Ethnic identity formation is not determined by conquest or political rule. Anthropological theory recognizes that ethnic groups maintain distinct identities even under shared political authority. Historical examples worldwide show that empires rarely erase ethnic distinctions completely.
Linguistically, Hausa and Fulfulde belong to different language families. Hausa is a Chadic language within the Afroasiatic family, while Fulfulde belongs to the Atlantic branch of the Niger-Congo family. Language difference is one of the strongest markers of distinct historical origin in ethnolinguistic scholarship.
Colonial administrative systems contributed to the popularization of the “Hausa-Fulani” political label. British indirect rule simplified complex identities for administrative convenience. Many historians argue that this label functioned more as a governance category than as an ethnographic reality.
Modern sociology recognizes identity as layered and situational. Individuals may share religion, region, or political alliance while maintaining separate ethnic self-identification. Shared Islam in Northern Nigeria does not automatically create a single ethnic nationality.
International law does not define or merge ethnic identities. Instead, global legal frameworks emphasize protection of cultura diversity and minority identity rights. No international legal instrument declares Hausa and Fulani to be one nation or separate nations.
The African Union Charter emphasizes respect for cultural diversity and non-discrimination among African peoples. It protects coexistence rather than ethnic erasure or forced identity fusion.
ECOWAS frameworks focus on regional cooperation, economic integration, and human mobility rights. They do not legislate ethnic identity classifications.
UNESCO conventions on cultural heritage specifically encourage preservation of distinct languages, traditions, and cultural histories. These frameworks reinforce recognition of diversity rather than homogenization.
Amnesty International and other human rights organizations focus on protection of individuals and communities from violence and discrimination. Their mandates do not include defining ethnic unity or separation.
International human rights law, including the Universal Declaration of Human Rights, protects freedom of cultural expression and group identity. It neither mandates assimilation nor enforces ethnic division.
The BRICS bloc is primarily an economic and geopolitical cooperation platform and has no legal authority over ethnic classification or identity frameworks.
Nigeria’s constitutional structure recognizes citizenship, not ethnic fusion. The constitution acknowledges Nigeria as a multi-ethnic federation where distinct groups coexist within one sovereign state.
Nigeria’s data protection and privacy laws regulate personal data handling and have no provisions defining ethnic unity or separation. Their relevance lies only in protecting citizens’ personal information.
Modern Northern Nigeria reflects both integration and distinction. Intermarriage and shared religion coexist with continued ethnic self-identification among many communities. Both realities can exist simultaneously without contradiction.

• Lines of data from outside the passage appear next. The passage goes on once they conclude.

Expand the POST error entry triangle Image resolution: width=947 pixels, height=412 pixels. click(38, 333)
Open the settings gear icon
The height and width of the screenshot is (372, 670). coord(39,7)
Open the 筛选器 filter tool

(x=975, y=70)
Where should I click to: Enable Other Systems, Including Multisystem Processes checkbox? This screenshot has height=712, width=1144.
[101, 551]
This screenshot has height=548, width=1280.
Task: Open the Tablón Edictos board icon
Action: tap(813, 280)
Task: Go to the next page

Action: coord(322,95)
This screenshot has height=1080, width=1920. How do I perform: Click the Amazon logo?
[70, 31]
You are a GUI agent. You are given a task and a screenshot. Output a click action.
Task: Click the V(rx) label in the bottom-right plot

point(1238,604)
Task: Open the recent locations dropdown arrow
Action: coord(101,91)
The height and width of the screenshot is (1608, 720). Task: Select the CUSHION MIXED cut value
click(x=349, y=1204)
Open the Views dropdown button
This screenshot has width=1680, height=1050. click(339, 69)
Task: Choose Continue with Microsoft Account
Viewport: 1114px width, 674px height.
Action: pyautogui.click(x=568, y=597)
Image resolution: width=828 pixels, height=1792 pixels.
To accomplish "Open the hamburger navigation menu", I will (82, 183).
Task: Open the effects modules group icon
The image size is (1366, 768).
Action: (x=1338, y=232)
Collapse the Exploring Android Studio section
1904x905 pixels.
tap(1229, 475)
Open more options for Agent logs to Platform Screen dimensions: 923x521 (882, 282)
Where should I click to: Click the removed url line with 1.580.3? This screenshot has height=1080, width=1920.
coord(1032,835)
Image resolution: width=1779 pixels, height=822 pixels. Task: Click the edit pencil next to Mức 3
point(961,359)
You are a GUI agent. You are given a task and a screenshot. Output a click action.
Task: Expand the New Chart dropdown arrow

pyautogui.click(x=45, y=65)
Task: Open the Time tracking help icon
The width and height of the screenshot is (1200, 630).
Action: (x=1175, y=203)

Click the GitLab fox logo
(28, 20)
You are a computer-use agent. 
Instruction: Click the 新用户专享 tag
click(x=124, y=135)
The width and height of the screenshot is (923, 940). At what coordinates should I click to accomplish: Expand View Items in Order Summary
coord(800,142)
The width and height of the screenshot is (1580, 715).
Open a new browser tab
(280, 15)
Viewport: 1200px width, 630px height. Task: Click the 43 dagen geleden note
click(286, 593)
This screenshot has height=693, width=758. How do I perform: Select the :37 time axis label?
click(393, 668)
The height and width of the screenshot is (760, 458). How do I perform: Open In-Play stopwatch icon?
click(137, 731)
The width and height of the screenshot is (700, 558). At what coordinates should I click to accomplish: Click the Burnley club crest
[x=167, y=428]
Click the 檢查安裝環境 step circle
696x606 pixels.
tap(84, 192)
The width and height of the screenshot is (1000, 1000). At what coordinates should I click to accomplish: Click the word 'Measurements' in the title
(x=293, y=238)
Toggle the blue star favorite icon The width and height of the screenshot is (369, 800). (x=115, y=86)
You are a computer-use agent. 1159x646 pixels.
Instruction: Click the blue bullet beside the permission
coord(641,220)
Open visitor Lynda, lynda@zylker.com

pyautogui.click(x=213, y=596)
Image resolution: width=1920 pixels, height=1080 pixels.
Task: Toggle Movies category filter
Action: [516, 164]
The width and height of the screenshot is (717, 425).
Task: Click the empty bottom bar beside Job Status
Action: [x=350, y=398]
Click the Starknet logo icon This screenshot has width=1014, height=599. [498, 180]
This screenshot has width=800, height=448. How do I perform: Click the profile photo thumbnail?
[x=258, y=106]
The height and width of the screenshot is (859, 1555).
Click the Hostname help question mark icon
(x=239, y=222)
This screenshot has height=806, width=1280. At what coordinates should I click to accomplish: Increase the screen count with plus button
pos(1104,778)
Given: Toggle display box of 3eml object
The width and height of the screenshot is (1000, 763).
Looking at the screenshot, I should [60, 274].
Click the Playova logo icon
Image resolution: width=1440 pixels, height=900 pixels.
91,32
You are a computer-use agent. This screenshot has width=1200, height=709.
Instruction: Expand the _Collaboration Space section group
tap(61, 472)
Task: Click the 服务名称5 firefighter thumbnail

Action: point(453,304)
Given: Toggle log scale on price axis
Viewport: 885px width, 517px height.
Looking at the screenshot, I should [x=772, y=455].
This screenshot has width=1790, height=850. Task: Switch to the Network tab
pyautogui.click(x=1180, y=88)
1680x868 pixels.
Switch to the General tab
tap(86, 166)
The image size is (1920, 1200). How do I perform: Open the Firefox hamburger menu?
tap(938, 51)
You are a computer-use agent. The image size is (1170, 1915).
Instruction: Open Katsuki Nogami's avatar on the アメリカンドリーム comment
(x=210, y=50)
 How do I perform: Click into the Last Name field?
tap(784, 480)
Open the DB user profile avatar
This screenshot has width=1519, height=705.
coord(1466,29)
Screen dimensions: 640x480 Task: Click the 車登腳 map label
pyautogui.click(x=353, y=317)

Scholarly responsibility requires avoiding oversimplified narratives that erase complexity. Historical unity and historical distinction are both part of Northern Nigeria’s reality and must be studied with nuance.
Sustainable peace and coexistence depend on acknowledging historical truths, respecting identity diversity, and rejecting narratives that weaponize history for modern political mobilization.
The future of Northern Nigeria lies not in denying differences or exaggerating them, but in building civic unity rooted in justice, inclusion, and mutual respect among all peoples of the region.